One way around this problem is through the formation of a patent-holding consortium, whereby each contributor to the knowledge valorization process, including providers of genetic resources, researchers, and both large and small enterprises, are rewarded with a share of any funds arising from the resulting property rights (Simon et al., Reference Simon, Claassen, Correa and Osterhaus2005). Such a de facto patent pool could become a recognized component of ABS obligations under the CBD as a form of monetary benefit sharing. Moreover, properly devised “change of intent” clauses would further enable provider countries to benefit from foreign patents by means of built-in sharing conditions applicable to patents, patent pools, or other monetary sources.

To date, very few examples exist of patent pools during epidemics (Simon et al., Reference Simon, Claassen, Correa and Osterhaus2005). In May 2020, the WHO launched the COVID-19 Technology Access Pool (C-TAP) for developers of COVID-19 therapeutics, diagnostics, vaccines, and other health products to share their intellectual property through nonexclusive licenses in a patent pool. Nevertheless, the C-TAP failed to engage the major vaccine developers, which resulted in inequality in access to vaccines in developing countries (Van de Pas et al., Reference Van De Pas, Widdowson, Ravinetto, Srinivas, Ochoa, Fofana and Van Damme2022).
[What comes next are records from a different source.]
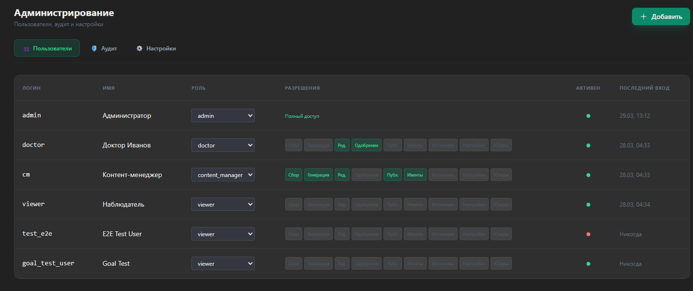Toggle green active dot for admin user

click(x=588, y=116)
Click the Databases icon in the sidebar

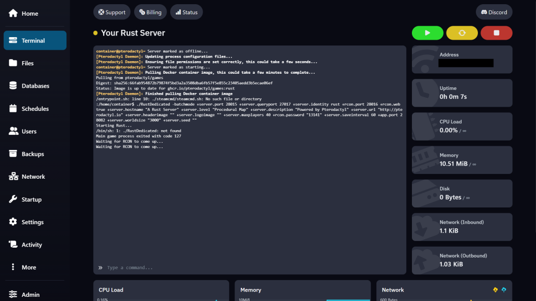pos(13,86)
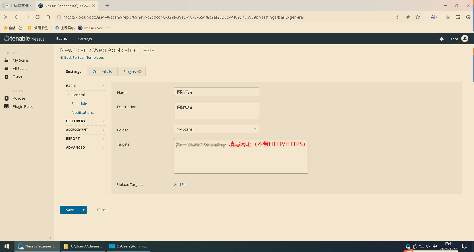Screen dimensions: 474x252
Task: Open the Windows Start menu
Action: (7, 246)
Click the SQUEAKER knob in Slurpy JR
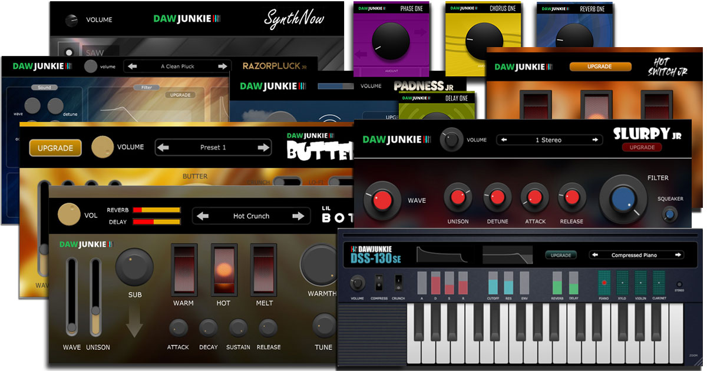Image resolution: width=707 pixels, height=371 pixels. tap(670, 214)
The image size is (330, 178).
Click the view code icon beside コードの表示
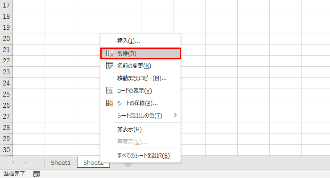click(109, 91)
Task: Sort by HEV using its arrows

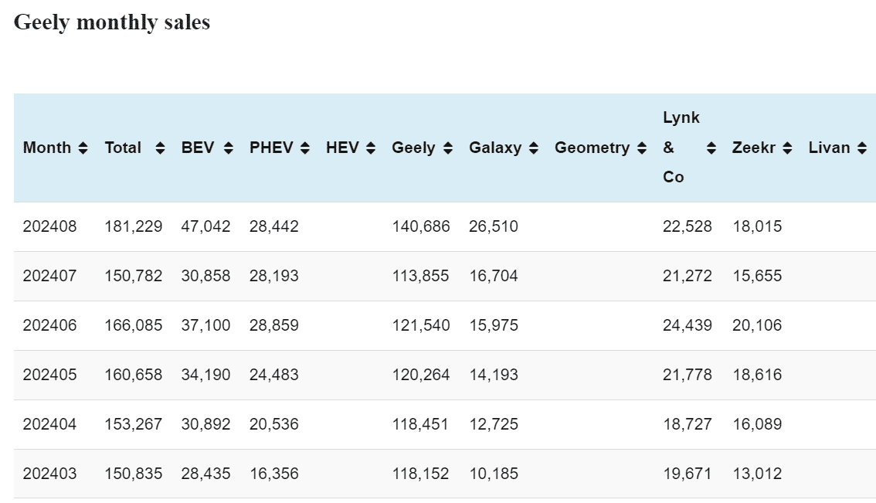Action: 370,148
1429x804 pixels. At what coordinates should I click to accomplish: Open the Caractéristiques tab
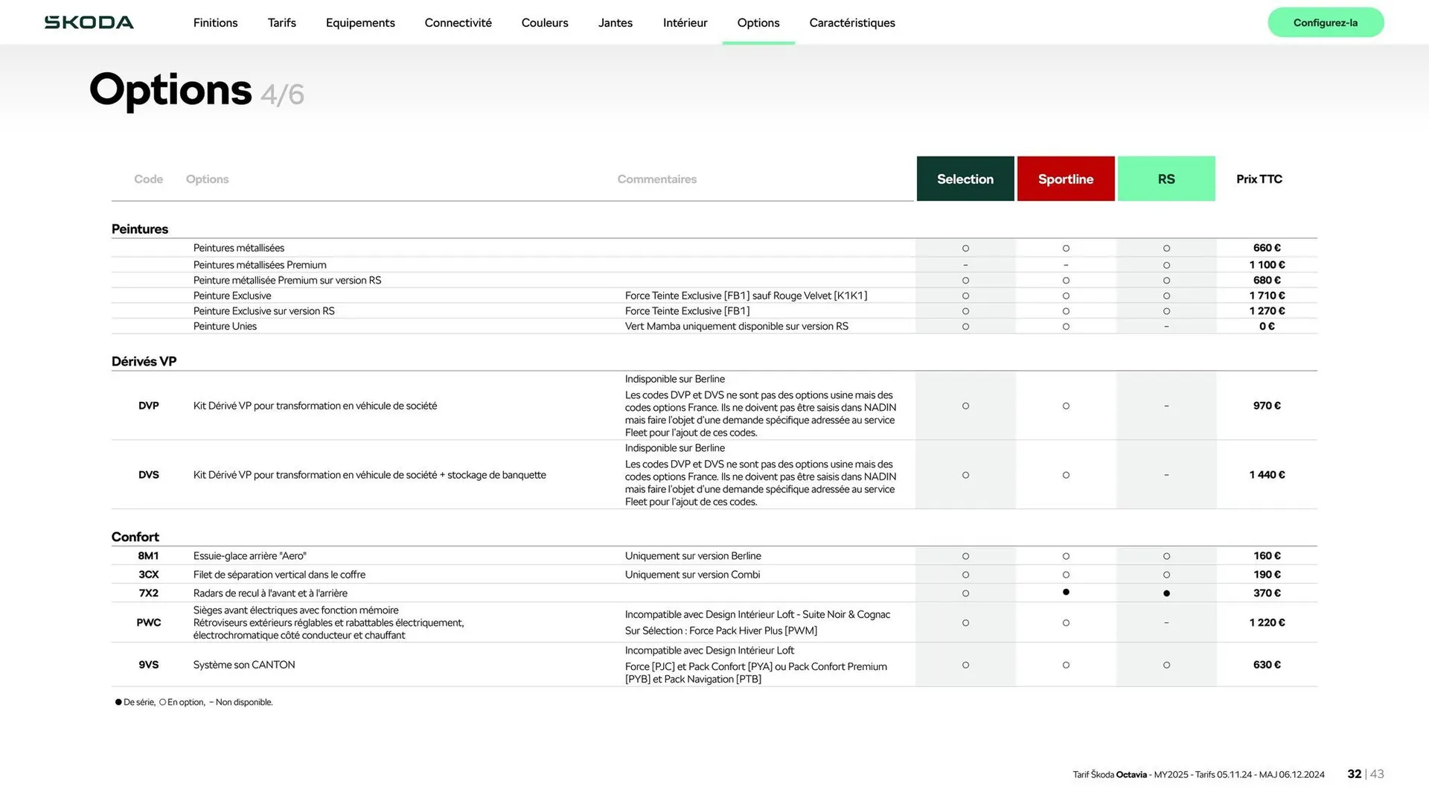click(x=851, y=22)
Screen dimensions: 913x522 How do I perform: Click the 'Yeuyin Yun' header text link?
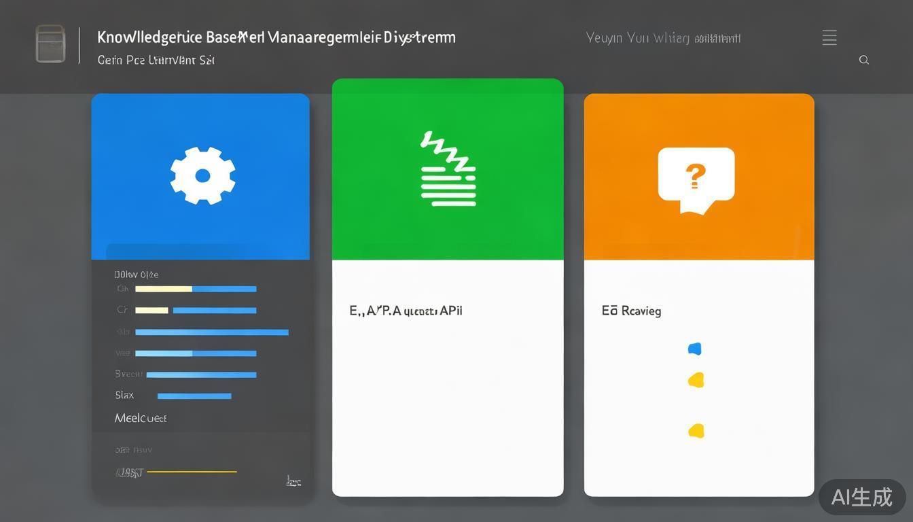pos(662,38)
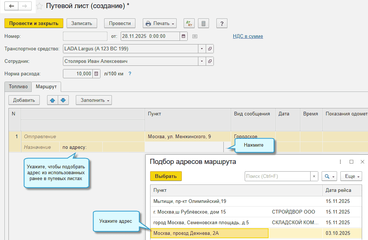Move route row down with blue arrow

tap(63, 100)
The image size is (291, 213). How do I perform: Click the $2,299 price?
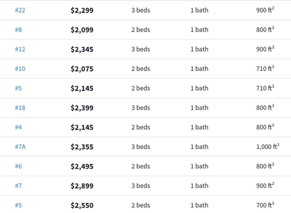pos(82,10)
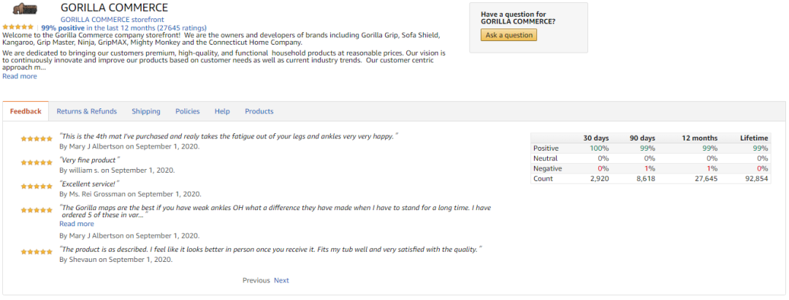
Task: Click the Gorilla Commerce logo image
Action: pos(25,9)
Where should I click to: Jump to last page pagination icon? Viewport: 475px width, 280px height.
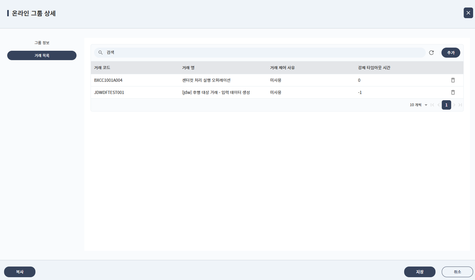coord(460,105)
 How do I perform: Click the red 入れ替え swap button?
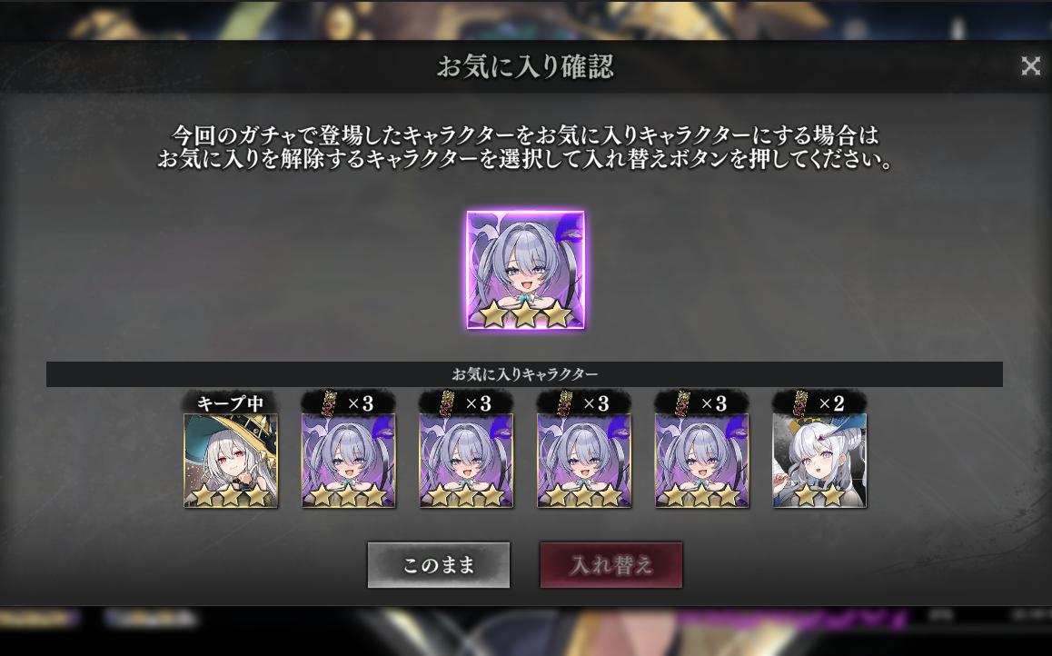click(611, 565)
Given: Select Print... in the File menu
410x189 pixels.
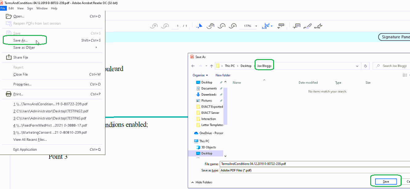Looking at the screenshot, I should [x=18, y=94].
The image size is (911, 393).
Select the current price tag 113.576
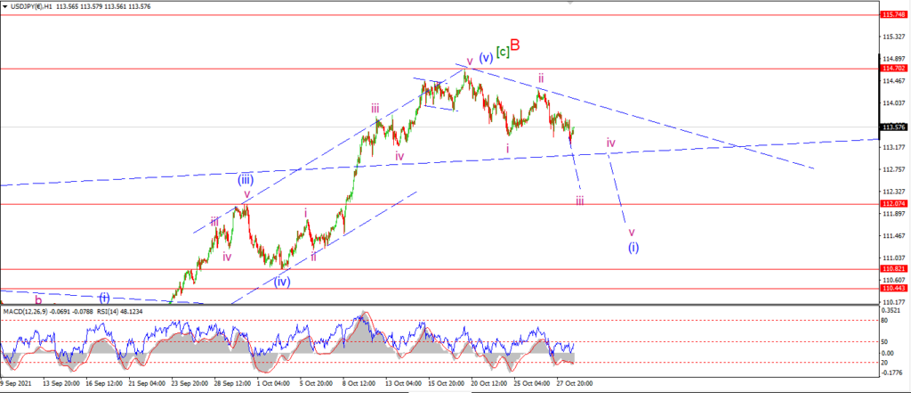(893, 127)
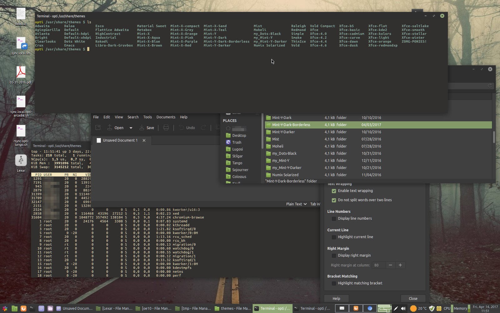Open the Tools menu in xed
The height and width of the screenshot is (313, 500).
148,117
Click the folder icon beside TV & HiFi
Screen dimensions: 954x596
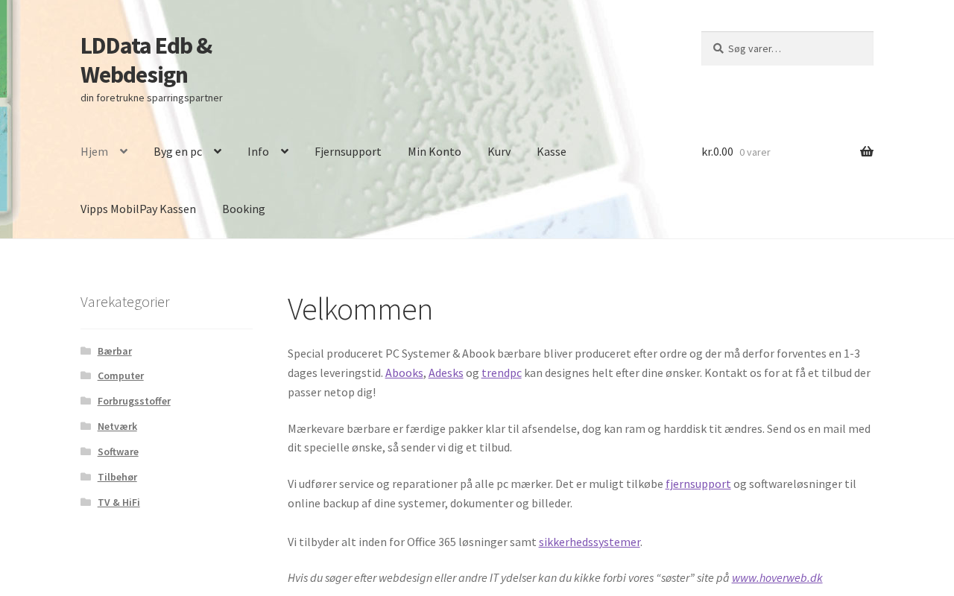pyautogui.click(x=86, y=502)
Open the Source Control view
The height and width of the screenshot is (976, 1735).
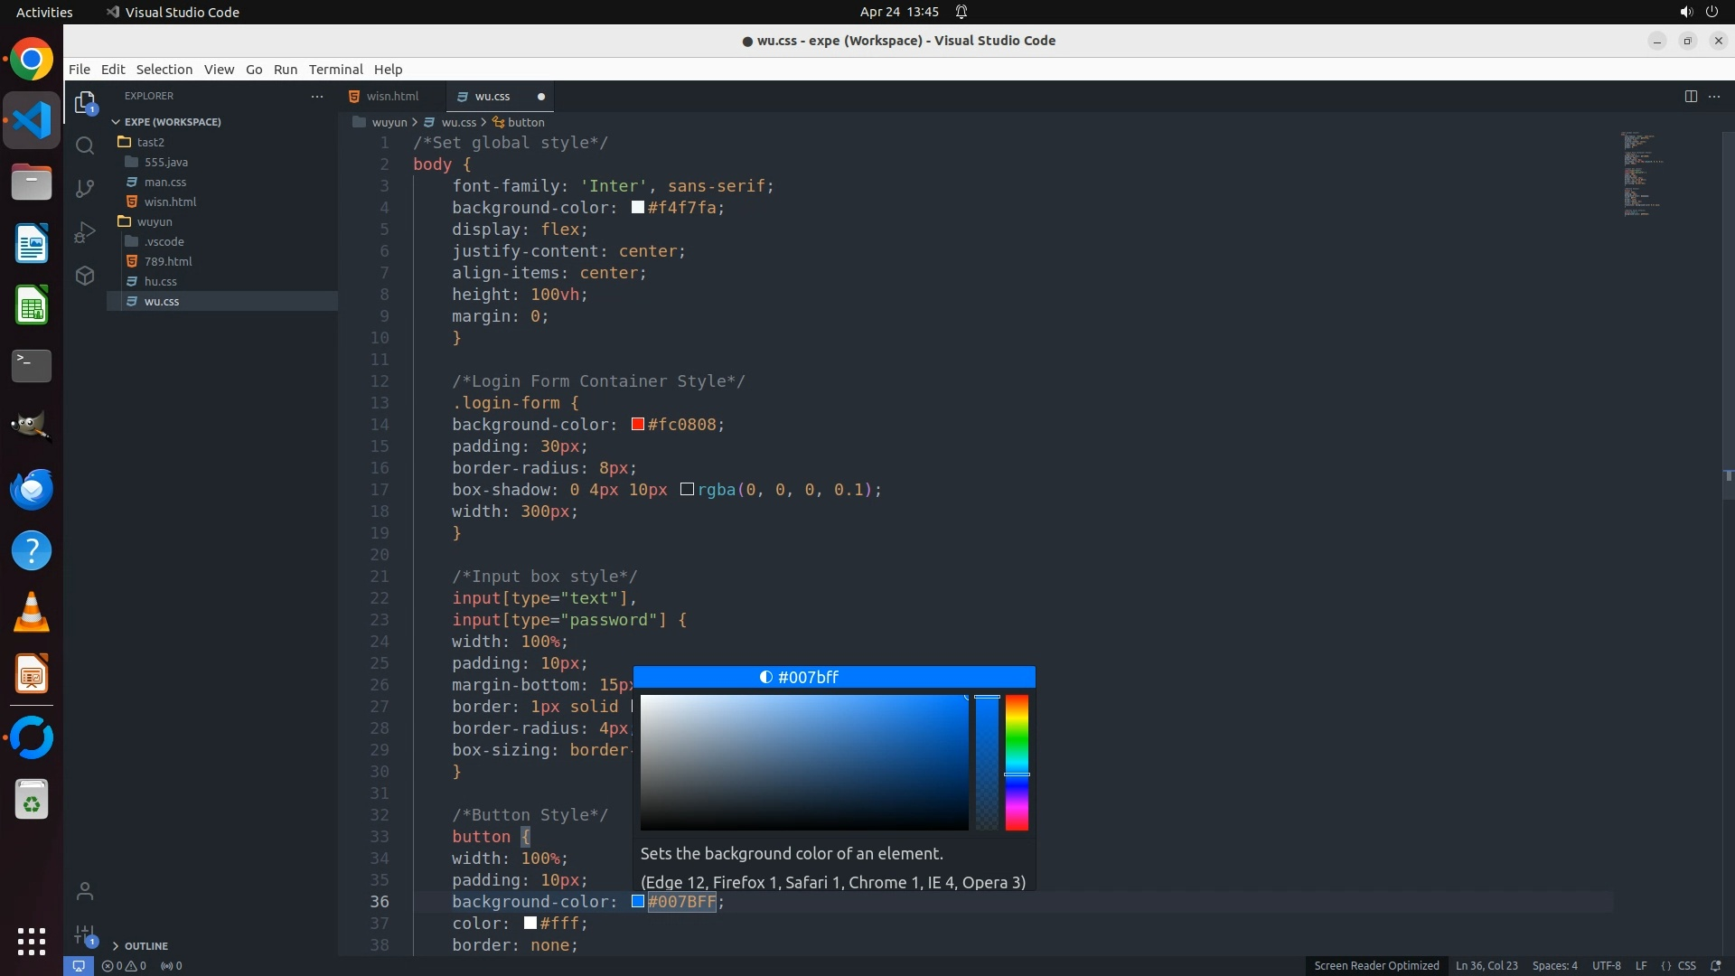(x=85, y=188)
This means that for such mechanisms to work during a crisis, they need to be embedded in a structured, democratic, multilateral governance framework and not dependent on political willingness and pressure during a crisis, guided mainly by narrow national interests.

In any event, steps should be taken to ensure that commercial entities identifiable by their Internet URLs are not excluded a priori from accessing and using pathogen GSD covered by the proposed waiver. A treaty-based waiver for pathogen genetic resources, including GSD, must recognize that “noncommercial” refers to the nature of the use and not the users. Commercial entities, not-for-profit organizations, and academic institutes should be allowed to use GSD for noncommercial research purposes. In contrast, their actual undertaking of commercial applications should always trigger the duty to pay reasonable royalties under the GSD waiver and the corresponding “change of intent” clause.

As regards the modality of implementing monetary obligations for both the commercial use of pathogen resources and funding for the multilateral system, as noted earlier, we endorse a built-in “take and pay” rule (i.e., “liability rule”) under which a small percentage of any commercial revenues stipulated ex ante must be paid either to the provider country or to a General Fund when that country remains unknown. In so doing, the COP might well consider that a simple set of standardized royalty obligations, like those of the ITPGRFA, would engender more upstream uses of GSD, which in the long run might create more likelihood for commercial revenues to be shared under the CBD.

One must recognize that some stakeholders may still cling to the notion that all uses of GSD should require prior negotiation on ABS. The fallacy of such a position is that neither side can accurately predict which products or revenues, if any, would ever result from upstream scientific research (Reichman et al., Reference Reichman, Uhlir and Dedeurwaerdere2015). Moreover, an ex ante liability rule would significantly lower transaction costs for all relevant parties and clarify potential risks and costs for commercial entities when engaging in product development.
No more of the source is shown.